Just wanted to give a quick update on my colt from the "Working with Baby" and "Bridle for Baby" posts. Rafe is now just over 2 years old and holding steady at 15.3 hands tall.

He's been turned out in the big pasture except when it's time to see the farrier or I get the urge to do something with him. He has now had a saddle on 2 different times and he just acted like he'd been doing it all his life. It took every ounce of willpower not to climb on up the last time just to see what he'd do.

My plan is to lightly back him this fall/early winter then turn him out again until next spring/summer when he's closer to 3. I just hope he doesn't get any taller between now and then.

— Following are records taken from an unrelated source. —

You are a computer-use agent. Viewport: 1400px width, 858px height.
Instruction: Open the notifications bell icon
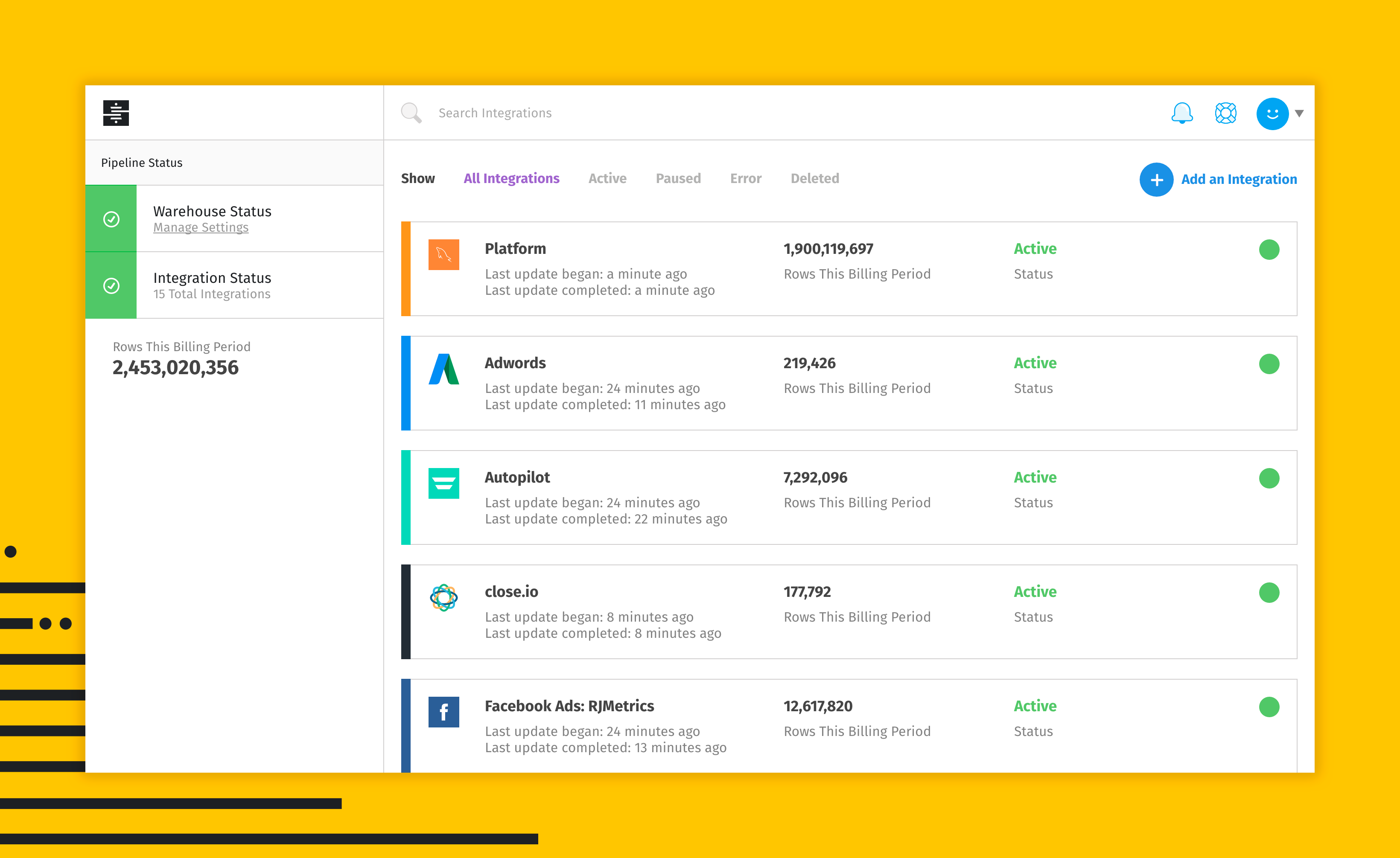(x=1182, y=113)
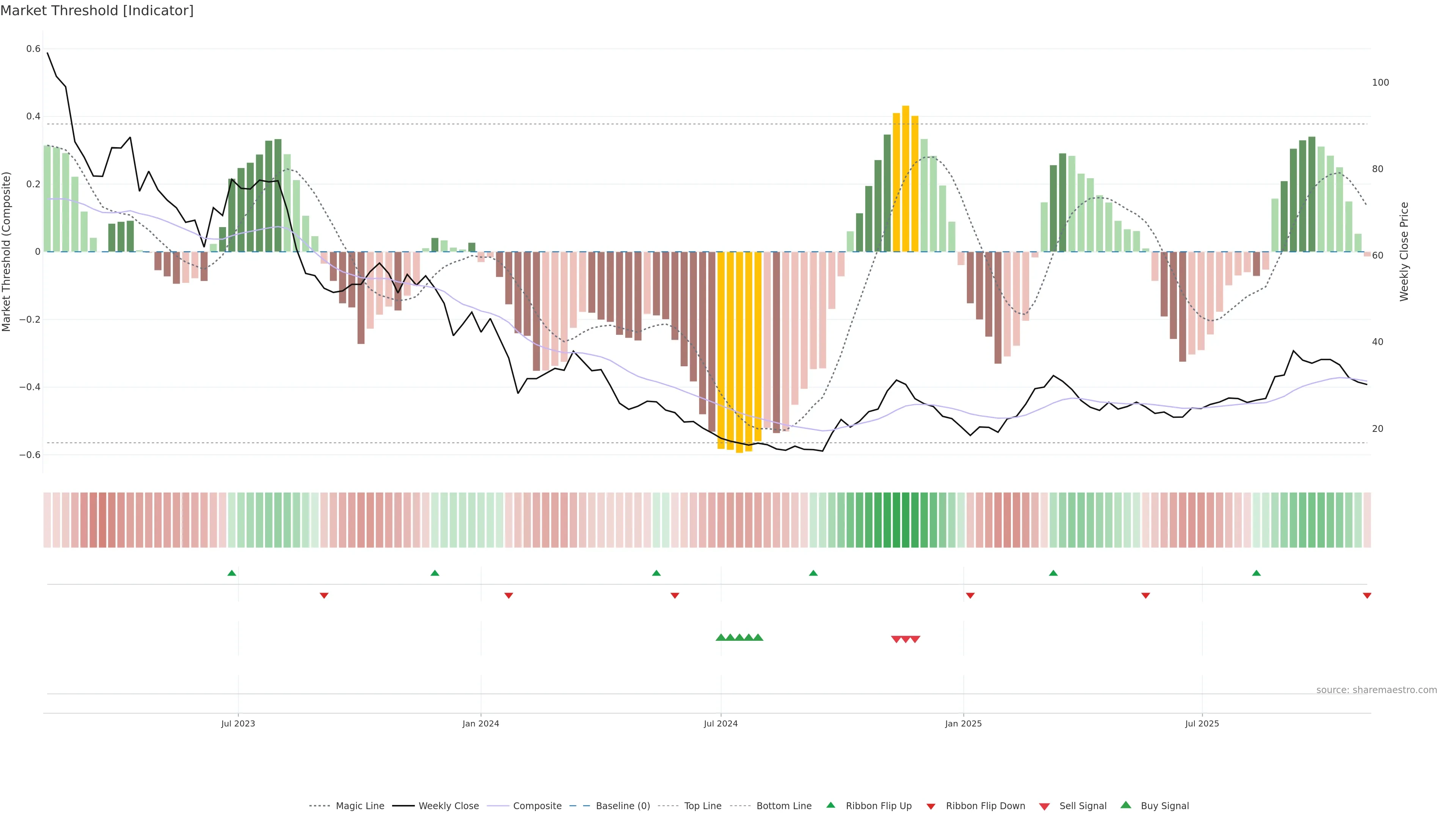
Task: Click the Ribbon Flip Up legend triangle
Action: click(830, 805)
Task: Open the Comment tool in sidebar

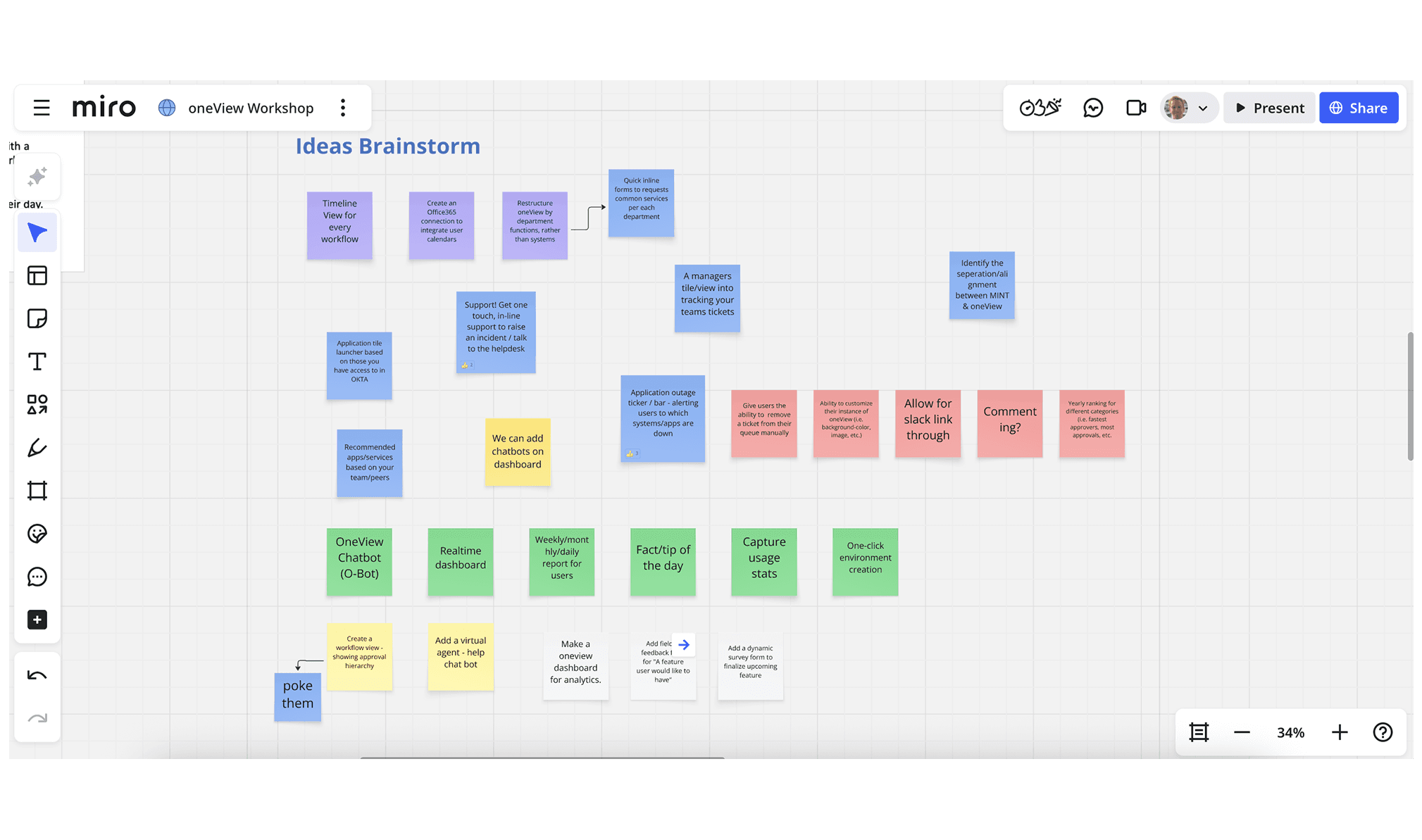Action: pos(37,577)
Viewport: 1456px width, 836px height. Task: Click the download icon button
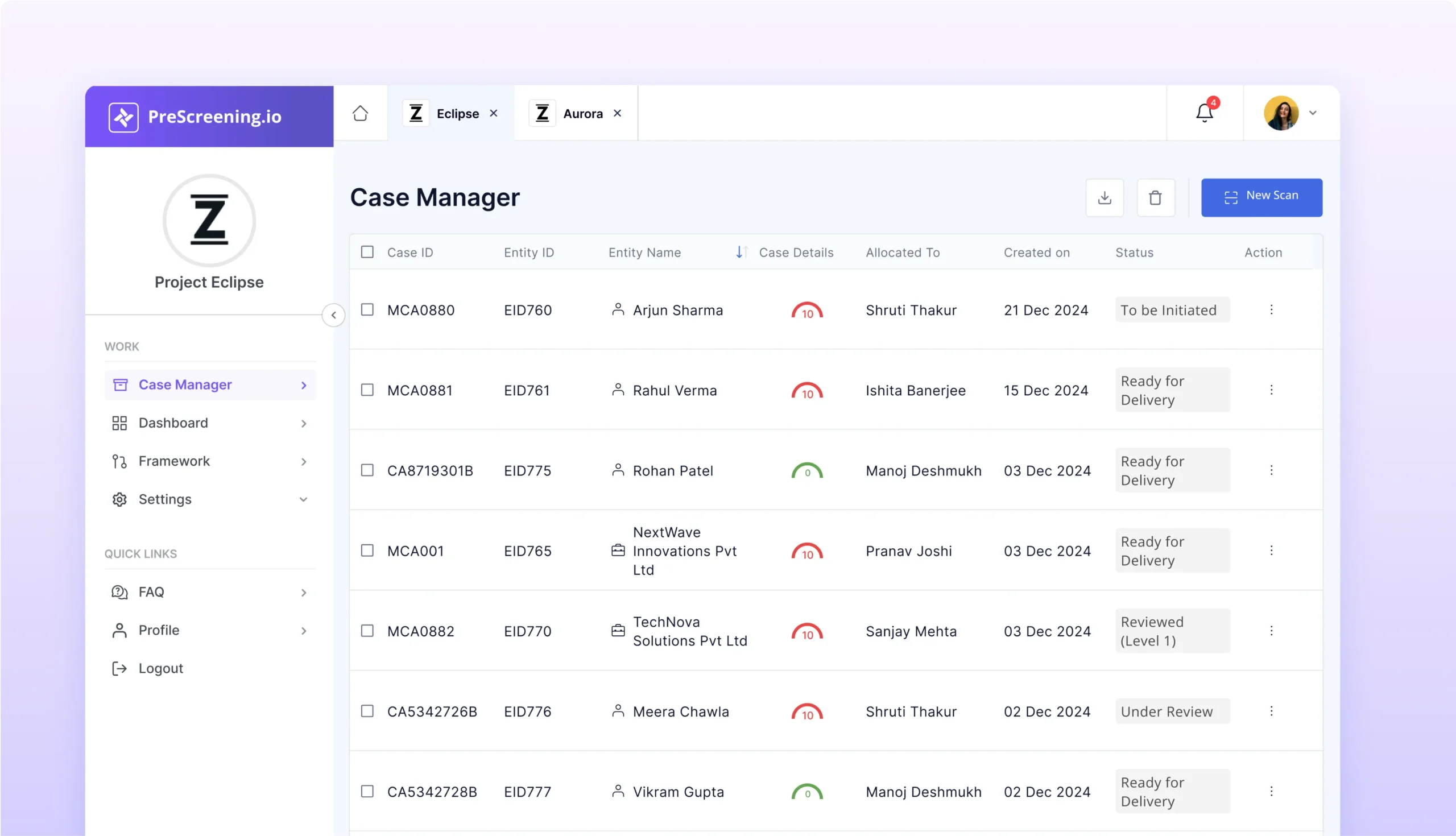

UPDATE: I put the first ride on Rafe just a few days ago and he did very well. He's a bit lazy, but I guess that's to be expected LOL. Anyway, here is a bit of a video.

Thursday, July 28, 2011

Sitting still

No one should ever underestimate the usefulness of just sitting still on a young horse. It is easy to overlook that they need to learn that just like they need to learn how to turn and stop. One of my favorite things to do is, right in the middle of a workout, I will just stop them and let them stand there still for quite a while, sometimes 10-20 minutes or more and just do things that you want them to stand still for. I'll move my legs, re-adjust my seat, move my hands and re-adjust my reins, jiggle the breast collar and back cinch, reach up and scratch them on the neck, reach back and scratch/pat them on the butt, move my weight back and forth and make the saddle move, etc. The last thing I want to happen is I send a horse home and find out the owner ended up falling off because they reached back to pet the horse's butt and it spooked from that or boogered sideways when they leaned forward to pat them on the neck.

When I want them to move forward, I make sure that I am very clear about the forward cue; equal leg pressure on both sides, a forward seat, and I will move my rein hand forward closer to their head on green horses for the first few times until they are solid on just legs and seat. There are very few things that get on my nerves quicker than a horse that just won't stand still.

Sometimes they don't want to stand still, that's okay. If they walk forward, I'll turn them in little circles 'til their feet stop or back them up a few steps, then I let them stop again. It really helps if they are pretty worn out first because, let's face it, most green horses have attention issues right when you first get on anyway and asking them to just stand there and be still for an extended period of time is about like asking a kid for the same thing at a birthday party, haha. Of course, they need to stand until you ask them to move, but if you keep the first few sessions short, then you are setting them up for success.

My favorite time to do it is right in the middle of loping/trotting circles. That way, they can learn that sometimes they will be required to go from higher speed to a standstill and getting to just stand there and breathe for a minute is nice. Horses that appreciate the moments of stillness are ones that don't prance around, even when other horses are milling around. They may keep an eye on all the activity, but they will keep their feet still.

In my experience, that is the one thing that most people want and so few of them have; a horse that is content to just stand there while you talk to a friend or watch a rodeo event. Or, even more importantly, stand still while you mount and get comfortable and when you dismount.